Doubling \(\sqrt{m}/\hbar\) to \(2\) has a very large effect. For instance, \(G(0.1) = 5.6 \cdot 10^{-6}\) which is \(\approx 400\) times smaller than when \(\displaystyle \frac{\sqrt{m}}{\hbar} = 1\), which means that heavy particles (molecules or atoms) do not tunnel nearly as efficiently as light ones do. If \(a\) is increased to \(2\), making the barrier narrower but of the same height, and \(\sqrt{m}/\hbar = 1\), then \(G(0.1)=0.2\) showing that, not surprisingly, a narrow barrier is easier to tunnel through than a wide one of the same height.

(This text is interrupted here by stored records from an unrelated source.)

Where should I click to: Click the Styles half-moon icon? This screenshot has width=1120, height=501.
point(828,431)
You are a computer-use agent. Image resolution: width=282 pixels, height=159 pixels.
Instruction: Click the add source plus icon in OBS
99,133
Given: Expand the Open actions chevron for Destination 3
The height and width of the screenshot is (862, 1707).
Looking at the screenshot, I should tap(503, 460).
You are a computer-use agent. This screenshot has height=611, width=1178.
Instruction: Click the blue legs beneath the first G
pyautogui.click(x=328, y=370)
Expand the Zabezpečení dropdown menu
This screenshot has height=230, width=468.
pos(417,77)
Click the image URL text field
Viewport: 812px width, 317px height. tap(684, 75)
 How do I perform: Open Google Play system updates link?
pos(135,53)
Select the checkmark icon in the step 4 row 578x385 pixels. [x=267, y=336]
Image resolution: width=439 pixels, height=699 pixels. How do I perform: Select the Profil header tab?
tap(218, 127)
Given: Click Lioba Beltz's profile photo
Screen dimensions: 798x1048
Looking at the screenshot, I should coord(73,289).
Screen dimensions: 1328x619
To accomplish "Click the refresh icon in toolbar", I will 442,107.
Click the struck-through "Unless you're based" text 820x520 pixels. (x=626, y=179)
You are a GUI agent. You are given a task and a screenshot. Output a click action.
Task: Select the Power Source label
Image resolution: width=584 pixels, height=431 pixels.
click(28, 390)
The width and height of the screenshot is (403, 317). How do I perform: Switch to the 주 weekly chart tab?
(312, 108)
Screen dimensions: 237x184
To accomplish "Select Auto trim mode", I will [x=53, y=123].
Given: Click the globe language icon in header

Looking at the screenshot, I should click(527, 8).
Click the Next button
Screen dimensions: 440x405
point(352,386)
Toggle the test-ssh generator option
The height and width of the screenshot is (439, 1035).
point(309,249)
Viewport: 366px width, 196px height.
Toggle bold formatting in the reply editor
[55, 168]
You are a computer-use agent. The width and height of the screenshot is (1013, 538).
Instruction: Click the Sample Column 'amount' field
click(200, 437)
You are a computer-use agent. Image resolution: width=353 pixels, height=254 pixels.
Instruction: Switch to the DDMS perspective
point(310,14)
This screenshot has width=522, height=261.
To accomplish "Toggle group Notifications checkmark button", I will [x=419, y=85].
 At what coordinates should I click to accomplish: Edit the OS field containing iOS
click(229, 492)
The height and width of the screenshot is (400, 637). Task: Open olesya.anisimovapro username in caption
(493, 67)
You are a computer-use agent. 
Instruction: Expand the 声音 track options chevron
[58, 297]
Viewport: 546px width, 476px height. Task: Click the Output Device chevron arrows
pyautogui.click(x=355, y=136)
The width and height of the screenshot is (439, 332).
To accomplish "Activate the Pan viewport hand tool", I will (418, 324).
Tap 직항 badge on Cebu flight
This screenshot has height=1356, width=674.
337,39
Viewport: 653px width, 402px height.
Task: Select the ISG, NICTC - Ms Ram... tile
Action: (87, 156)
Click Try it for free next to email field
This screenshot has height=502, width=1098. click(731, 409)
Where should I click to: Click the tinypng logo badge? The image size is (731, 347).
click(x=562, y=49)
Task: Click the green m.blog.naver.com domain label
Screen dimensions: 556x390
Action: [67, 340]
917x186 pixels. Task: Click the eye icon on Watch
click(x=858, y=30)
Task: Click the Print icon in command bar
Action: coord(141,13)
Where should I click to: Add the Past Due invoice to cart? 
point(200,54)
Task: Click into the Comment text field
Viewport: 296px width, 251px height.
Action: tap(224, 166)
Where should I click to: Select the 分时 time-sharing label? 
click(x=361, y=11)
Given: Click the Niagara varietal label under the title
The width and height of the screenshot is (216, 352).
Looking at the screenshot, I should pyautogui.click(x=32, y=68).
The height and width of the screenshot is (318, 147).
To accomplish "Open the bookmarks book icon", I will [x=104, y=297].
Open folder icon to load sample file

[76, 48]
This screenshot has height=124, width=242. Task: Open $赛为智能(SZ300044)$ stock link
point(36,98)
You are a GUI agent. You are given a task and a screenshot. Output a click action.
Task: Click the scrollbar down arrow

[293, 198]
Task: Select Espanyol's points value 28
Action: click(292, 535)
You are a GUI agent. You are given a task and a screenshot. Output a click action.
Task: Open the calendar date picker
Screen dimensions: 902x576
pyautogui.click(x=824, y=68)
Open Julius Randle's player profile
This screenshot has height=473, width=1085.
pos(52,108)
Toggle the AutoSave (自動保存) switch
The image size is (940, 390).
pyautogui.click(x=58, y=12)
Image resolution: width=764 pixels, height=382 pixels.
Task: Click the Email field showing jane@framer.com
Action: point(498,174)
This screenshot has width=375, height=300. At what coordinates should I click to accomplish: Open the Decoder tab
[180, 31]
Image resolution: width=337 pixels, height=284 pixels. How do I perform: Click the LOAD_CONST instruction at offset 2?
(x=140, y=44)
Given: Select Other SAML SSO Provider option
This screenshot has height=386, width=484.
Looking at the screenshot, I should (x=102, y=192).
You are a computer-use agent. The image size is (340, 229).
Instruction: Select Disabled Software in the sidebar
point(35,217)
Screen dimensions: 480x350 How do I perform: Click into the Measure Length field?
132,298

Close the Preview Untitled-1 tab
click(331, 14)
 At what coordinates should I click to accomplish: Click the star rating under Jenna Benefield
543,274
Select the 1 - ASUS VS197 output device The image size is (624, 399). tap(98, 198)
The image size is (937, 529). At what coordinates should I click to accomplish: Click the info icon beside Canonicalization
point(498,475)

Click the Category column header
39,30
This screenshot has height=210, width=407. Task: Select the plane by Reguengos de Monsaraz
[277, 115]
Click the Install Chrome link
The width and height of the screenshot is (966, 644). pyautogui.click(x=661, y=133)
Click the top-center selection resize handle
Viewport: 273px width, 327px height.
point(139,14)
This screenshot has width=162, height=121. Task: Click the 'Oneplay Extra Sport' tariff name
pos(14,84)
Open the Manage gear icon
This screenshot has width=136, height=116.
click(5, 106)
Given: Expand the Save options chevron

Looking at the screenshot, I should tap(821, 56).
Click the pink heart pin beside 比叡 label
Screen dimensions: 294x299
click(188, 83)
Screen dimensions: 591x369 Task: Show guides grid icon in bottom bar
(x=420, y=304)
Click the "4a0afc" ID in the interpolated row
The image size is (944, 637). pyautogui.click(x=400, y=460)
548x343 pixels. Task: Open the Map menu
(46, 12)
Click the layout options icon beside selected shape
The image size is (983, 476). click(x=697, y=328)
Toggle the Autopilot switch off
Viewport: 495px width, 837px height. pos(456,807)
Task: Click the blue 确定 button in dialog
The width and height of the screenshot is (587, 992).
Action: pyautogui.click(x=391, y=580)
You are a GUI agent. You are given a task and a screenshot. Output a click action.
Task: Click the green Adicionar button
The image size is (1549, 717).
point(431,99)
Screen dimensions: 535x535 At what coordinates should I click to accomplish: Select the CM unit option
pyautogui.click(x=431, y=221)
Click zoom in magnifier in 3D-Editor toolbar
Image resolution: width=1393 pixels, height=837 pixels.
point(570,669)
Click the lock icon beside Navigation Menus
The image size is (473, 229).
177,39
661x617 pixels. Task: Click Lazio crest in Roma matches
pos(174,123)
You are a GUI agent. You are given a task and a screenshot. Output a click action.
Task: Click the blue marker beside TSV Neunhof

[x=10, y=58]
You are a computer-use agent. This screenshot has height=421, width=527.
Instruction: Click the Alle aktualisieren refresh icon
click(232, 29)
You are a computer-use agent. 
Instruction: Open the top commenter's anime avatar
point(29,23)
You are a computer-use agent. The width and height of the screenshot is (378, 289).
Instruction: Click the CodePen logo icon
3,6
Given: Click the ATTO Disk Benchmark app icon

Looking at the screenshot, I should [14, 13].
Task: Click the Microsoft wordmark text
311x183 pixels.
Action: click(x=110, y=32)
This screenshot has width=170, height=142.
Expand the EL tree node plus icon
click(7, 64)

These huge differences in probability, illustrate the exponential nature of tunnelling probability, and indicate extreme sensitivity to the value of a particle’s energy, and mass and the shape of the potential.

Q7 answer#

(a) As the potential is a hard sphere \(U(r)=0\) if \(r \ge \sigma\) then the closest approach is when \(r_0 = d\), the diameter of the sphere. The scattering angle, equation (5 and 12), is

\[\displaystyle \chi = \pi-2b\int_d^\infty \frac{1}{r^2\sqrt{1-b^2/r^2}}dr\]

Using Sympy the integral is

b, r, d = symbols('b, r, d', positive = True)
f = 1/(r*sqrt(r**2-b**2))
integrate(f,r )
\[\begin{split}\displaystyle \begin{cases} \frac{i \operatorname{acosh}{\left(\frac{b}{r} \right)}}{b} & \text{for}\: \frac{b^{2}}{r^{2}} > 1 \\- \frac{\operatorname{asin}{\left(\frac{b}{r} \right)}}{b} & \text{otherwise} \end{cases}\end{split}\]

where the solution is \(\displaystyle\chi=\pi+2b\frac{1}{b}\sin^{-1}\left(\frac{b}{r}\right)\bigg|_d^\infty = \pi-2\sin^{-1}\left(\frac{b}{d}\right)\) because \(\sin^{-1}(0)=0\).